63.2.6 Setting Up ccache¶
The compiler cache ccache dramatically reduces rebuild times. After the
initial full build (~2-4 hours), incremental builds that only change a few files
can complete in minutes.
# Set cache size (50 GB is reasonable for AOSP)
export USE_CCACHE=1
export CCACHE_EXEC=/usr/bin/ccache
export CCACHE_DIR=$HOME/.ccache
ccache -M 50G
# Add to ~/.bashrc for persistence
cat >> ~/.bashrc << 'EOF'
export USE_CCACHE=1
export CCACHE_EXEC=/usr/bin/ccache
export CCACHE_DIR=$HOME/.ccache
EOF
Check cache statistics after a build:
ccache -s
# Example output:
# cache hit (direct) 123456
# cache hit (preprocessed) 12345
# cache miss 23456
# cache hit rate 84.56 %
63.2.7 Initializing the Build Environment¶
Every time you open a new shell, initialize the build environment:
cd ~/aosp
# Source the environment setup script
# Real file: build/make/envsetup.sh
source build/envsetup.sh
# This provides:
# lunch - Select a build target
# m - Build (make) from the tree root
# mm - Build from the current directory
# mmm - Build from a specified directory
# croot - cd to the tree root
# godir - Go to the directory containing a file
The envsetup.sh script (located at build/make/envsetup.sh) sets up the
shell with functions and environment variables needed for the build. It scans
all device/*/ and vendor/*/ directories for vendorsetup.sh files and
sources them, which registers additional lunch targets.

## What is being asked
Reproduce the part of the build setup text word for word, starting at "63.2.6 Setting Up" and stopping after "reasonable for AOSP)".

## Record extracts
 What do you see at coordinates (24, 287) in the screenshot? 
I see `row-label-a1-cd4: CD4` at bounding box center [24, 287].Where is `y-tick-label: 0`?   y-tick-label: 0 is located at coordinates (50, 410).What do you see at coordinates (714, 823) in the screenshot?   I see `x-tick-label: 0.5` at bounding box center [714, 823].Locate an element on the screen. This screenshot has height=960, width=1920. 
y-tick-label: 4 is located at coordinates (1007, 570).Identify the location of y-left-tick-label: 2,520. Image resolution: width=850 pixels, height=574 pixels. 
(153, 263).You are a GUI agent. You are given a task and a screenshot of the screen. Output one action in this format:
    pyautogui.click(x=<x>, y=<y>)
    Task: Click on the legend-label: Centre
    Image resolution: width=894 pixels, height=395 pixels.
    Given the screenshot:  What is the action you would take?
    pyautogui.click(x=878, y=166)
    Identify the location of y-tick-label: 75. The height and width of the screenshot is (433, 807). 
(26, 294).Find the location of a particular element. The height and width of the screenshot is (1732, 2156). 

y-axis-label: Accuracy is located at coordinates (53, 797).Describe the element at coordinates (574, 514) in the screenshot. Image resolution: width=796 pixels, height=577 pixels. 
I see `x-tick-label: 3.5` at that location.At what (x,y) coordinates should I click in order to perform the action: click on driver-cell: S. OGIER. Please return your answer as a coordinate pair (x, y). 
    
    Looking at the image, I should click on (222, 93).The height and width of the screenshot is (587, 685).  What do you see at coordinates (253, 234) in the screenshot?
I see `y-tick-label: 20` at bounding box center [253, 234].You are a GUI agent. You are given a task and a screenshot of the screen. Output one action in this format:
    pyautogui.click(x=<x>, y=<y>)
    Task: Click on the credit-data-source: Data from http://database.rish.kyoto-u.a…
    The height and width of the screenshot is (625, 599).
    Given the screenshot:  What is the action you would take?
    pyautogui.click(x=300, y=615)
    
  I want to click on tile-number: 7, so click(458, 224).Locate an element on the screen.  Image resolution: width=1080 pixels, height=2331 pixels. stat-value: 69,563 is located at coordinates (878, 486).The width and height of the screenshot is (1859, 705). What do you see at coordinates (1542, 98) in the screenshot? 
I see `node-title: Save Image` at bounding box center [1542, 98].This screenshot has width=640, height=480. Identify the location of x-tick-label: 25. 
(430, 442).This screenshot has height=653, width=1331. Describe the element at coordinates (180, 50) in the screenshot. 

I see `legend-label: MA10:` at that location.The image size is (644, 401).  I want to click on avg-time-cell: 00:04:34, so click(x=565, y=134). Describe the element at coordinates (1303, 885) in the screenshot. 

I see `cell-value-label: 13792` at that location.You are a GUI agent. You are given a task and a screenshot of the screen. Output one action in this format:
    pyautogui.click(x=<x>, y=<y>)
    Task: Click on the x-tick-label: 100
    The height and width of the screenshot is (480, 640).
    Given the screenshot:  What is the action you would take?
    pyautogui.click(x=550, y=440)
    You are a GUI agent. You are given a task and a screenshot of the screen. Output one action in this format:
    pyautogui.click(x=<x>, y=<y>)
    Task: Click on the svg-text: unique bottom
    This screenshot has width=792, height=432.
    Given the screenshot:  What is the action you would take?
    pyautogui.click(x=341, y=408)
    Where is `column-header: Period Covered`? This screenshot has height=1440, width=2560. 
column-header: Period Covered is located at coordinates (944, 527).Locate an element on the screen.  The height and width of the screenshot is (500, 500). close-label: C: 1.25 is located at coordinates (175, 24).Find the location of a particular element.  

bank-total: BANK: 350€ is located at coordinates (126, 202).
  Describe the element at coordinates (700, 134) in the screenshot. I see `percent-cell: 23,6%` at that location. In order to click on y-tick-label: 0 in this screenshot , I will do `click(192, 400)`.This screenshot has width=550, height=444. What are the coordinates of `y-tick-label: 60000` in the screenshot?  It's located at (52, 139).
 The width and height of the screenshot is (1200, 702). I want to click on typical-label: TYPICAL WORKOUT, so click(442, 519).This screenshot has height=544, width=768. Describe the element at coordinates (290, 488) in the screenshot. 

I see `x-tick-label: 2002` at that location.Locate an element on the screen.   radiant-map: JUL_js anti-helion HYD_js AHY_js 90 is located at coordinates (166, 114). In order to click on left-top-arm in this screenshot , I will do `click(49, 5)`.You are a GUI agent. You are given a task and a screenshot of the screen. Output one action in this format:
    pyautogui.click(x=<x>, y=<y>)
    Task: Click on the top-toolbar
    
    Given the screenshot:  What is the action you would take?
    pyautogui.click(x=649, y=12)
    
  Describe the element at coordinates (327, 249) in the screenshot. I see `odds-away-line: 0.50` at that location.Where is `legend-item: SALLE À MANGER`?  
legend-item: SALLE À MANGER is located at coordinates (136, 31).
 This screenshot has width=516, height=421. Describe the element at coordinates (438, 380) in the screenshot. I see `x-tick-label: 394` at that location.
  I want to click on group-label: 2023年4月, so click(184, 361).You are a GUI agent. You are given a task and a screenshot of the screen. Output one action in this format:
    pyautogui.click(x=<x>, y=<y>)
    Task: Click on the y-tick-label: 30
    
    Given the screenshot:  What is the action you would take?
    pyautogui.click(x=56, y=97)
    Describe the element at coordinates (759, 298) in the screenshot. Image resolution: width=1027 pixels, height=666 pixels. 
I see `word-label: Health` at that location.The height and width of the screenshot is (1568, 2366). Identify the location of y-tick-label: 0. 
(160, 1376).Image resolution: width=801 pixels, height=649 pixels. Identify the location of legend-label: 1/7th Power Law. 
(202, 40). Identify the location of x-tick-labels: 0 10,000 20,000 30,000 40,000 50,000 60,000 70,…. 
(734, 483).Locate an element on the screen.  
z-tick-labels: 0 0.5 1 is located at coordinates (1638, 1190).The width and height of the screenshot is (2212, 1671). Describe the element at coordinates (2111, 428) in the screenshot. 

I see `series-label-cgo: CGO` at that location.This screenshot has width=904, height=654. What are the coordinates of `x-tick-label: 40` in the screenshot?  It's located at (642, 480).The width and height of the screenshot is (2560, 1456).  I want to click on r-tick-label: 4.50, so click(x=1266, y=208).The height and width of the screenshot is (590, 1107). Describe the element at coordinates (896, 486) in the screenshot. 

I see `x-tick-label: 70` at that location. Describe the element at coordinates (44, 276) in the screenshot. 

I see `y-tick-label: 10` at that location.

## Problem solution
63.2.6 Setting Up ccache¶
The compiler cache ccache dramatically reduces rebuild times. After the
initial full build (~2-4 hours), incremental builds that only change a few files
can complete in minutes.
# Set cache size (50 GB is reasonable for AOSP)